Following the South African Reserve Bank’s (SARB) decision to increase its repo rate by 0.50%, FNB will lift its prime lending rate by 0.50% with effect from Friday, 26 May 2023.

FNB CEO, Jacques Celliers says, "Unfortunately, the convergence of global and domestic shocks has created a complex web of inflationary pressures in South Africa, resulting in a longer-than-anticipated rate-hiking cycle. Therefore, the central bank is obligated to implement appropriate policy interventions and act decisively when necessary.

"Moreover, the regular and extended hours of loadshedding pose an enormous risk to South Africa's outlook, despite the fact that many households and businesses continue to make commendable efforts to diversify their energy sources. At this time, it is crucial for consumers and businesses to continue being proactive in managing their finances to navigate this difficult economic cycle," Celliers continues.

FNB Chief Economist, Mamello Matikinca-Ngwenya, says, “The MPC decided to hike the repo rate by an additional 50bps, which was expected by some market analysts. The MPC has now unleashed 475bps worth of hikes cumulatively over its 10 meetings since November 2021. This reflects the MPC’s endeavour to remove the accommodation provided during the lockdowns, cater for sticky inflation and the upside risk presented by a weaker exchange rate.

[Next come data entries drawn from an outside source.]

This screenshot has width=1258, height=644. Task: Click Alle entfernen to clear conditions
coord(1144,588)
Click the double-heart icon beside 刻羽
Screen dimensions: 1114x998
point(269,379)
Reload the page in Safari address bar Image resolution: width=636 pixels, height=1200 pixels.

“Escalated geopolitical tensions only serve to compound inflationary pressures, increasing frictions in global production as “reshoring” takes shape, threatening existing trade agreements and weighing on currencies as diplomatic fallouts occur, as we have experienced in SA. Furthermore, while the prevailing local supply-side issues around energy and logistics are not considered to be within the ambit of monetary policy, they do adversely impact inflation and demand, by lifting the cost of living and operations. Therefore, further intensification of load-shedding this winter exacerbates upside risk to inflation, and the upward pressure on interest rates is not fully neutralised. We still believe the MPC has reason to pause, to reflect on the delayed impact of the cumulative rate increase, but also remain cautious about the road ahead,” concludes Matikinca-Ngwenya.